Interval funds come with their
own set of risks, and have a
fee structure that might leave
some investors with sticker shock.
Here are six things to know before investing in interval funds.
1. They are called "interval" funds for a reason. When you invest in an interval fund, the fund is required to offer to repurchase a certain percentage of your shares at set periods, or intervals, at a price equal to the fund's net asset value (NAV). Depending on the fund, the repurchase offer could range from 5 to 25 percent of your fund assets. This repurchase option typically comes on a quarterly basis, but some funds operate with longer intervals, such as bi-annually or annually.
2. Interval funds are illiquid. While shareholders are not required to take advantage of the "interval" repurchase option, the flip side is that you can only exit the fund at certain intervals. You won't be able to sell interval fund shares anytime you want—or need—to, so be sure to read the fund's prospectus to understand the intervals applicable to the fund you are considering, and what percentage the fund will repurchase at each one. (If you've already invested in an interval fund, the fund will also send a notification to shareholders of upcoming repurchase offers.)
3. Interval funds are classified as closed-end funds, but they don't always act like them. Interval funds actually share characteristics of both closed-end funds—that is, a fund that issues a fixed number of shares—and open-end funds, funds that create new shares to meet demand from investors. Like closed-end funds, interval fund shares are not redeemable by shareholders at the shareholder's discretion. As noted earlier, you can't get out—or redeem your shares—whenever you want. Unlike a typical exchange-listed closed-end fund, interval funds typically do not trade on a securities exchange or other secondary market and they offer guaranteed (limited) liquidity with periodic repurchase options at the fund's daily NAV. In addition, investors can purchase shares in an interval fund at any time, similar to an open-end mutual fund.
4. Interval funds invest in a diverse mix of assets, including private securities. Assets that make up an interval fund vary and might include commercial property, such as tracts of farmland or forestry land, hedge funds and other private equity funds, business loans, catastrophe bonds and real estate securities. Before investing in an interval fund, carefully read all of the fund's available information, including its prospectus and most recent shareholder report, to make sure you fully understand what makes up the fund's investment pool. For example, a non-money market mutual fund cannot invest more than 15 percent of the fund's assets in illiquid investments, but interval funds are not subject to this limitation.
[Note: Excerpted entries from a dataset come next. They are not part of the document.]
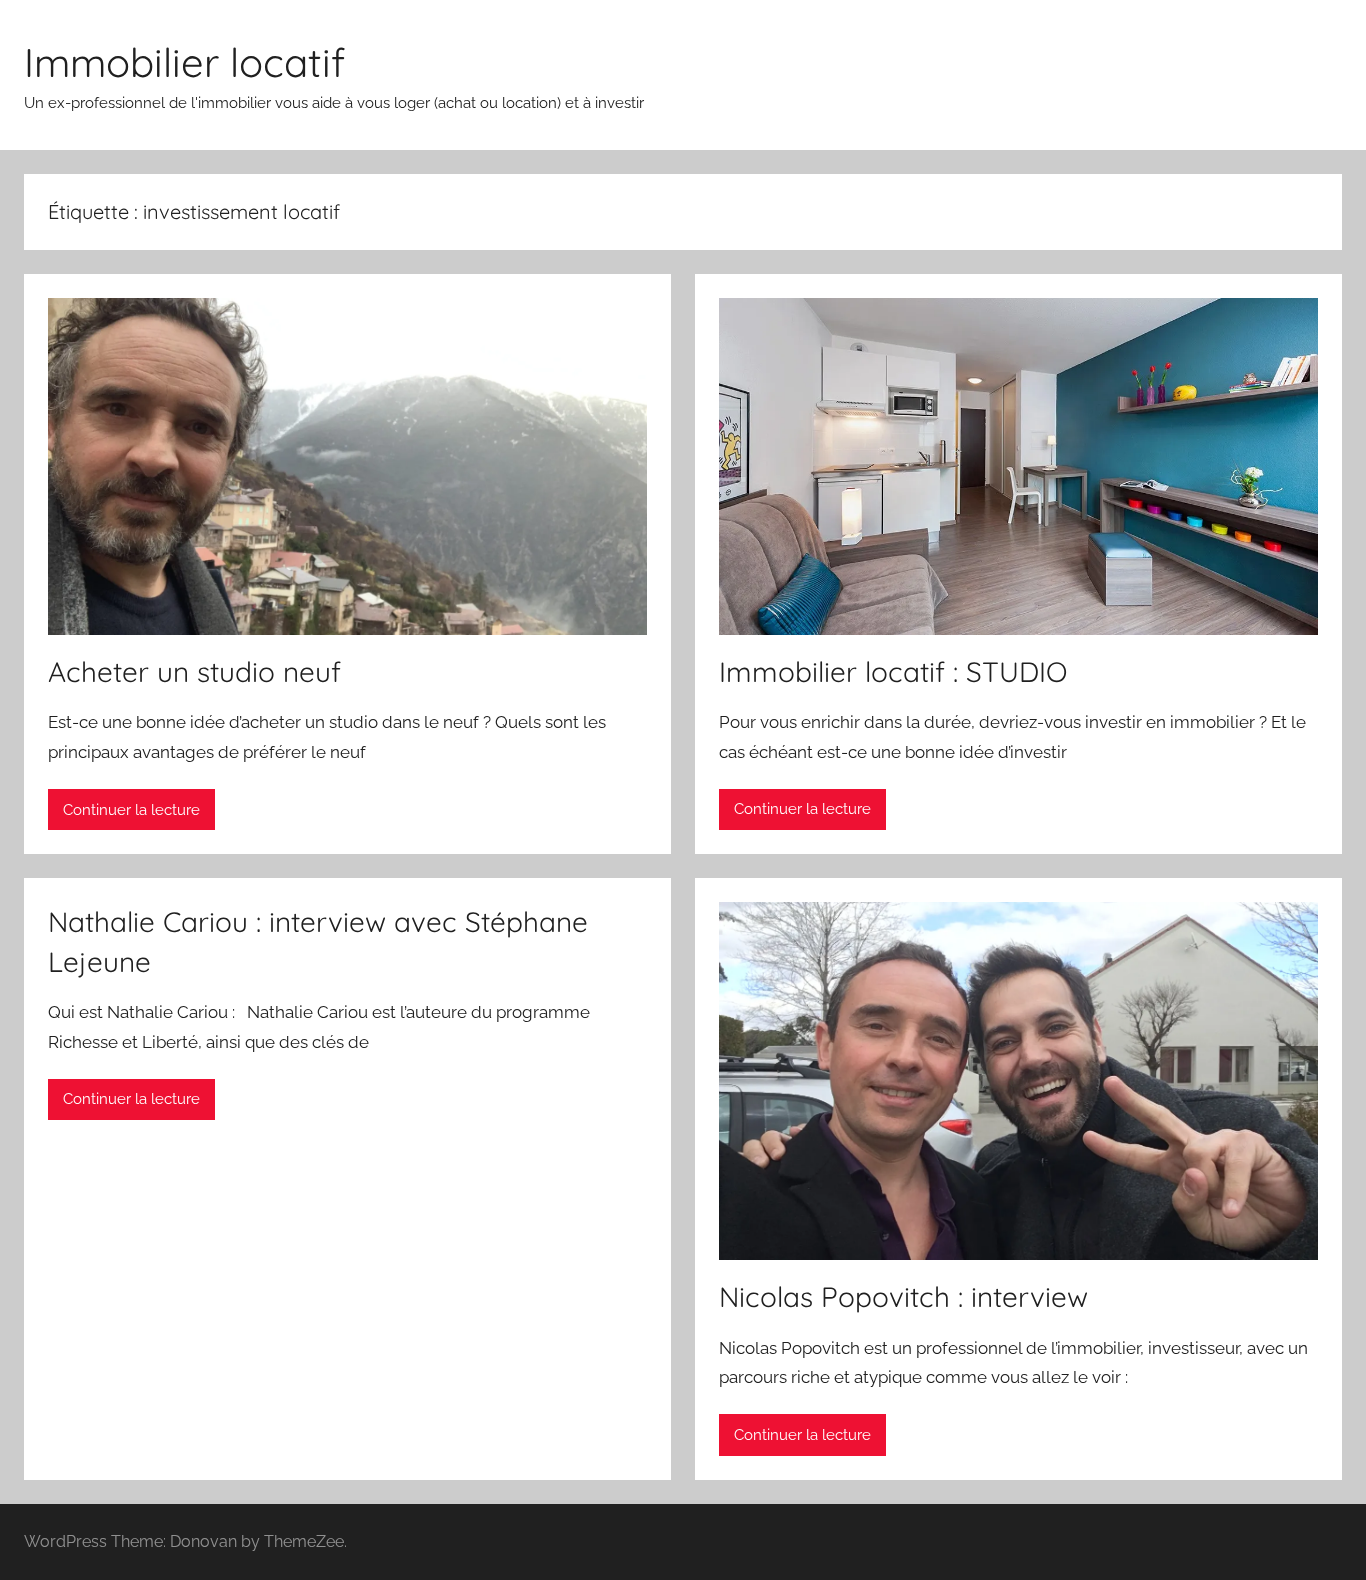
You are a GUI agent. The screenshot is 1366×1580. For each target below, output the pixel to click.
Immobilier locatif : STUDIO (893, 671)
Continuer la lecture (131, 810)
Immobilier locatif (184, 62)
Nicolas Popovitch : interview (903, 1296)
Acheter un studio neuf (194, 671)
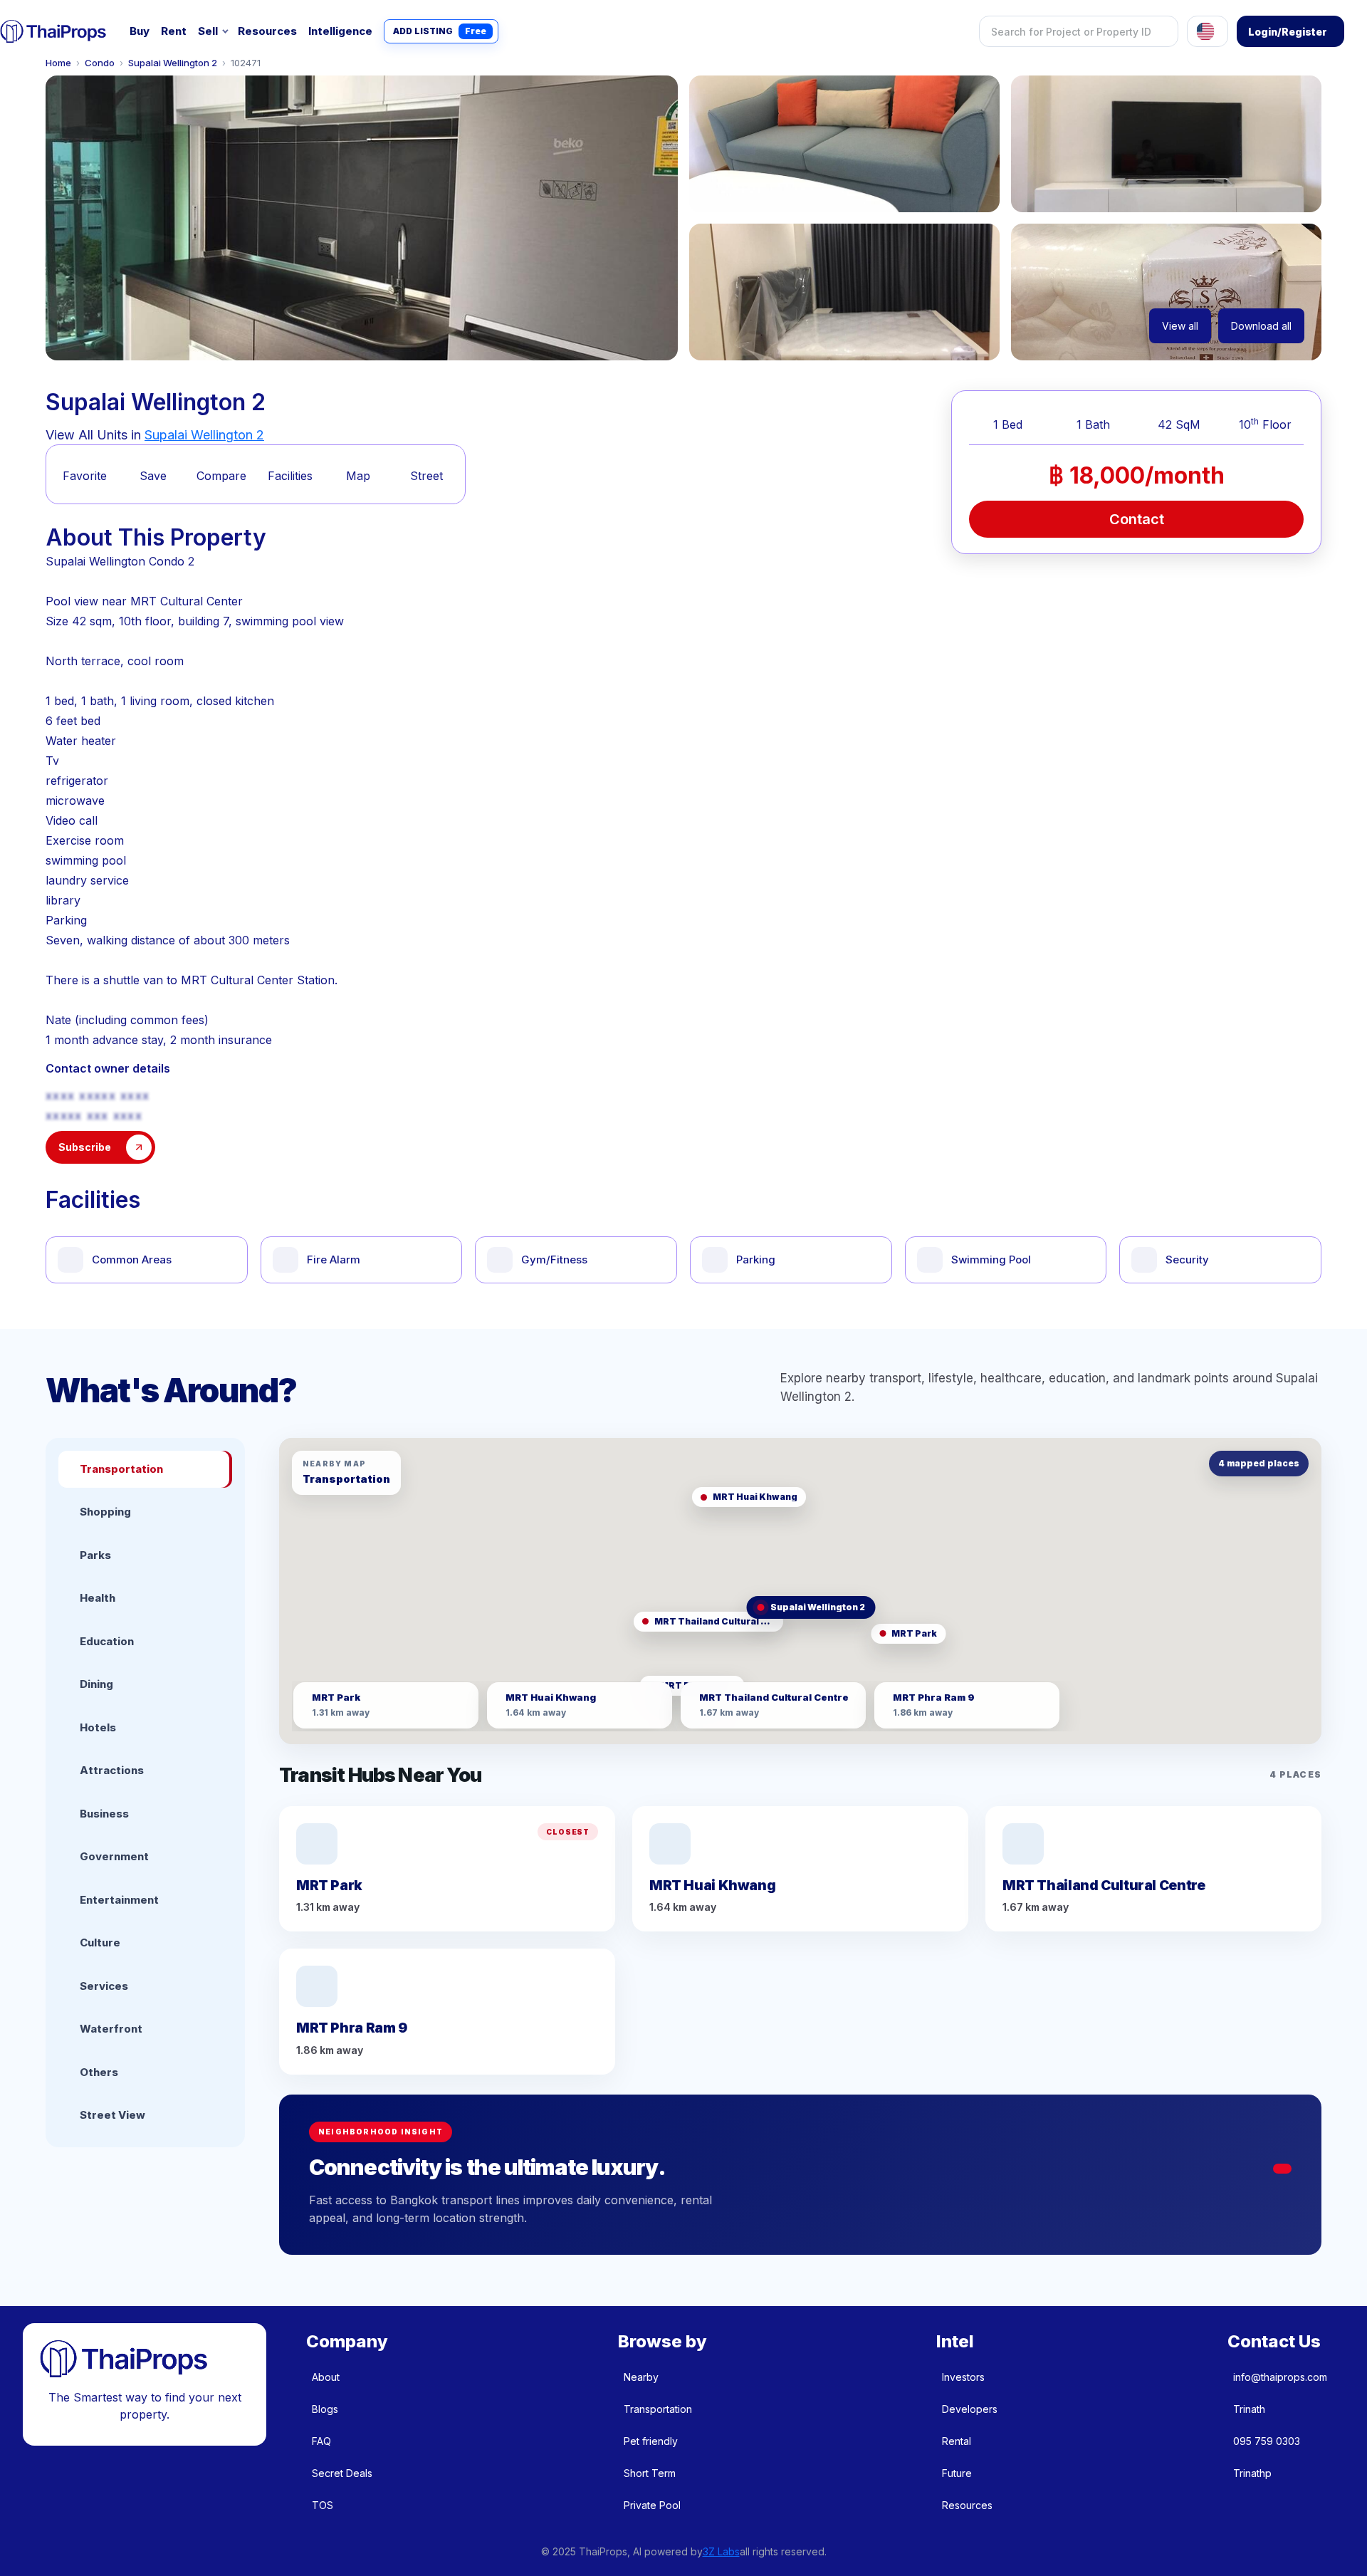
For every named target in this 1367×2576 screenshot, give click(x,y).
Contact (1136, 519)
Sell (208, 31)
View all (1180, 326)
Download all (1261, 326)
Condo (100, 63)
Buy (140, 31)
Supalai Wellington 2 (172, 63)
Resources (267, 31)
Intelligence (340, 31)
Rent (174, 31)
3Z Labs (721, 2551)
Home (58, 63)
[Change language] (1207, 31)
5. Interval fund investments can be costly. Interval fund fees and expenses tend to be much higher than other closed-end funds and mutual funds. A Morningstar study of mutual fund fees in 2016 found that the asset-weighted average expense ratio of passive mutual funds was 0.17 percent, and 0.75 percent for actively managed mutual funds. In contrast, while interval fund fees vary depending on the fund, you can expect to pay management fees of in excess of 1.5 percent, service fees of up to 0.25 percent, and over 3.5 percent in annual fees. This doesn't include an additional front-end sales charge, broker commissions and redemption fees. Redemption or "repurchase" fees of up to 2 percent of repurchase proceeds are typically charged by interval funds to help the fund pay for expenses related to the periodic repurchases.
6. Attractive distribution rates may not tell the whole story. Investors might be drawn to interval funds' relatively high distribution rates, which can exceed 5 percent. But remember: distribution rates are not the same as total returns. A fund's distribution rate is calculated by annualizing the most recent amount paid to investors and dividing the resulting amount by the fund's NAV. The distribution amount comes from some combination of interest earned on fixed-income portfolio holdings, dividends from equity holdings, realized capital gains and return of capital. Some investors might mistakenly believe that this rate consists solely of income (from dividends and interest) plus any capital gains. That's why it's critical that interval fund investors pay attention to whether a fund's distribution rate includes a return of principal or capital (meaning the amount you invested).
If you're considering an interval fund, the most important question to ask is whether the product is right for you. Consider the level of risk you are willing to take with your investments and whether a long-term commitment is within your financial means, or whether you may need access to capital in the short term. And don't ignore the costs and fees associated with products promising higher yields and novel investment opportunities. Expenses can end up eating into the higher yields you were searching for in the first place.